TEXT EXCERPT –
☆ ☆ ☆ ☆ ☆

Reputation: 11
I have the follwing code. The doc.body.text() statement doesn't output the text within the style and the script tags. I read the .text() function code , and it looks for all instances of TextNode. What is a TextNode in Jsoup.
And why is the script text not included in the .text() output.
String contex = "<html><body><style>style</style><div>div</div><script>script</script><p>paragraph</p>body</body></html>";
Document doc = Jsoup.parse(contex, "UTF-8");
String text = doc.body().text();
System.out.println("Test text : " + text);
Output : paragraphbody
Upvotes: 1
Views: 1108
Reputation: 68393
And why is the script text not included in the .text() output.
Because script
and style
has data, not the text.
To get data from script
's data, use getElementsByTag
Elements scriptElements = doc.getElementsByTag("script");
and access by getWholeData
for (Element element :scriptElements ){
for (DataNode node : element.dataNodes()) {
System.out.println(node.getWholeData());
}
System.out.println("-------------------");
}
As per source code, for style
or script
tag is treated as dataNode instead of textNode
void insert(Token.Character characterToken) { Node node; // characters in script and style go in as datanodes, not text nodes final String tagName = currentElement().tagName(); final String data = characterToken.getData(); if (characterToken.isCData()) node = new CDataNode(data); else if (tagName.equals("script") || tagName.equals("style")) node = new DataNode(data); else node = new TextNode(data); currentElement().appendChild(node); // doesn't use insertNode, because we don't foster these; and will always have a stack. }
Upvotes: 1
Reputation: 2751
For this you need to use org.jsoup.select.Elements
to parse the tags like <script>
.
String contex = "<html><body><style>style</style><div>div</div><script>scripts</script><p>paragraph</p><p>body</p><script>787878</script></body></html>";
Document doc =Jsoup.parse(contex, "UTF-8");
Elements scriptElements = doc.getElementsByTag("script");
for (Element el :scriptElements ){
for (DataNode dn : el.dataNodes()) {
System.out.println(dn.getWholeData());
}
}
OP:
scripts
787878
Upvotes: 1

☆ ☆ ☆ ☆ ☆

EXTRACTED DATA –
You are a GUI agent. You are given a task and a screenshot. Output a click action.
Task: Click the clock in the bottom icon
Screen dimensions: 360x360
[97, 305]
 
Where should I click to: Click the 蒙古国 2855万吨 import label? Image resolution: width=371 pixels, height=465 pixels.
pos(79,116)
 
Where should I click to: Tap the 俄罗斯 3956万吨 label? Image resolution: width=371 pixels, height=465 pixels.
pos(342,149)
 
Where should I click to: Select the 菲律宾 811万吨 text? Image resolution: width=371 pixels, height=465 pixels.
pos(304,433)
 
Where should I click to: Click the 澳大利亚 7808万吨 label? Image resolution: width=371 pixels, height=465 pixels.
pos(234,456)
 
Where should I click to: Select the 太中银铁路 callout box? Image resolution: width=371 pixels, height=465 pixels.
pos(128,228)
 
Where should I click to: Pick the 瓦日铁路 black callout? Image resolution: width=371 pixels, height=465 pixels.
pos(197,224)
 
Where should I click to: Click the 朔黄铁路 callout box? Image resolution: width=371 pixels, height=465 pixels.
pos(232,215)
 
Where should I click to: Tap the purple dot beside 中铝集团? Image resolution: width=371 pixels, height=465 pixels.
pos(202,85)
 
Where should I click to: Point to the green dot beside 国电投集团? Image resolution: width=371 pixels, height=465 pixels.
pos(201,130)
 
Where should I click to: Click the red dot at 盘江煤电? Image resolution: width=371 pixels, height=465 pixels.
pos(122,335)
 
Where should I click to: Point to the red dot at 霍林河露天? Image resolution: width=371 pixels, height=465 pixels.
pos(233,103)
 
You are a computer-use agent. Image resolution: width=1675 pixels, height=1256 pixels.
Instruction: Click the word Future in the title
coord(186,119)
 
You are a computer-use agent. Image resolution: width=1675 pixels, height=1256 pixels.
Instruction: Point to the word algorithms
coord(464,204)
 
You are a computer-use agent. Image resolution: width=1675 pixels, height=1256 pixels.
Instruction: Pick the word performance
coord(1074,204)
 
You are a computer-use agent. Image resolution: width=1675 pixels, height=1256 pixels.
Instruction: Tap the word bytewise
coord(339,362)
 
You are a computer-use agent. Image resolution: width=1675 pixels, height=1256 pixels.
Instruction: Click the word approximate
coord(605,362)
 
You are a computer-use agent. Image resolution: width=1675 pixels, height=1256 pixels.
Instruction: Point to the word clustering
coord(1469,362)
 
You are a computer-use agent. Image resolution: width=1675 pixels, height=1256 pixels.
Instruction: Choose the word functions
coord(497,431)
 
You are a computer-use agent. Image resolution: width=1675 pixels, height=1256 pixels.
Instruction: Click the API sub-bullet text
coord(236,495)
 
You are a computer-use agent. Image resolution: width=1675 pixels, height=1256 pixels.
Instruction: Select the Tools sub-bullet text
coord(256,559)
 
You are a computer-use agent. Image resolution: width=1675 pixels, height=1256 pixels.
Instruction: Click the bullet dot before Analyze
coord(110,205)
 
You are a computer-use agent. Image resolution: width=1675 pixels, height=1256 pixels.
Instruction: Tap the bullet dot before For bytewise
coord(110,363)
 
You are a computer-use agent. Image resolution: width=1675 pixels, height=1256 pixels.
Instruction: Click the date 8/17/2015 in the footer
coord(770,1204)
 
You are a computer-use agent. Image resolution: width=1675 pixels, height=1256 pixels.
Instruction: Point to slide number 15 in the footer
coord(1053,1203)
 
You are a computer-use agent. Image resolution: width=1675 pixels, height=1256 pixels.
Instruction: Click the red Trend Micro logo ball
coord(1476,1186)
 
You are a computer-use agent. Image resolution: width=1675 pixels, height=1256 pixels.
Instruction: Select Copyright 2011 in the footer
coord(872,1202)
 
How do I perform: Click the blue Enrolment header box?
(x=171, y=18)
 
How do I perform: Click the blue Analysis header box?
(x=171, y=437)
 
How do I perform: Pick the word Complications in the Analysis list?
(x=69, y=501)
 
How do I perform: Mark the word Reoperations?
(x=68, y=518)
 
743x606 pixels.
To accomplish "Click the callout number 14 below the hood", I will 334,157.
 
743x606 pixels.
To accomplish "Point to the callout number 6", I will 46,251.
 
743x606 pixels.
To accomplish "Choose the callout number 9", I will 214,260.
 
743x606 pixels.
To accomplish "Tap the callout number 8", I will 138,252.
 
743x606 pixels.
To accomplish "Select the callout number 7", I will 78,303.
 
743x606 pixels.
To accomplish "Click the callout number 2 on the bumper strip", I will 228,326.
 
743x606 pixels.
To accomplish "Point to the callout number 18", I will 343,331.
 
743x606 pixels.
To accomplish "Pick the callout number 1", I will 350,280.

☆ ☆ ☆ ☆ ☆

WHAT IS NEEDED – Transcribe the entire Jsoup thread about why text() skips script and style content, word for word.

SOLUTION FOR THIS PROBLEM –
Reputation: 11
I have the follwing code. The doc.body.text() statement doesn't output the text within the style and the script tags. I read the .text() function code , and it looks for all instances of TextNode. What is a TextNode in Jsoup.
And why is the script text not included in the .text() output.
String contex = "<html><body><style>style</style><div>div</div><script>script</script><p>paragraph</p>body</body></html>";
Document doc = Jsoup.parse(contex, "UTF-8");
String text = doc.body().text();
System.out.println("Test text : " + text);
Output : paragraphbody
Upvotes: 1
Views: 1108
Reputation: 68393
And why is the script text not included in the .text() output.
Because script
and style
has data, not the text.
To get data from script
's data, use getElementsByTag
Elements scriptElements = doc.getElementsByTag("script");
and access by getWholeData
for (Element element :scriptElements ){
for (DataNode node : element.dataNodes()) {
System.out.println(node.getWholeData());
}
System.out.println("-------------------");
}
As per source code, for style
or script
tag is treated as dataNode instead of textNode
void insert(Token.Character characterToken) { Node node; // characters in script and style go in as datanodes, not text nodes final String tagName = currentElement().tagName(); final String data = characterToken.getData(); if (characterToken.isCData()) node = new CDataNode(data); else if (tagName.equals("script") || tagName.equals("style")) node = new DataNode(data); else node = new TextNode(data); currentElement().appendChild(node); // doesn't use insertNode, because we don't foster these; and will always have a stack. }
Upvotes: 1
Reputation: 2751
For this you need to use org.jsoup.select.Elements
to parse the tags like <script>
.
String contex = "<html><body><style>style</style><div>div</div><script>scripts</script><p>paragraph</p><p>body</p><script>787878</script></body></html>";
Document doc =Jsoup.parse(contex, "UTF-8");
Elements scriptElements = doc.getElementsByTag("script");
for (Element el :scriptElements ){
for (DataNode dn : el.dataNodes()) {
System.out.println(dn.getWholeData());
}
}
OP:
scripts
787878
Upvotes: 1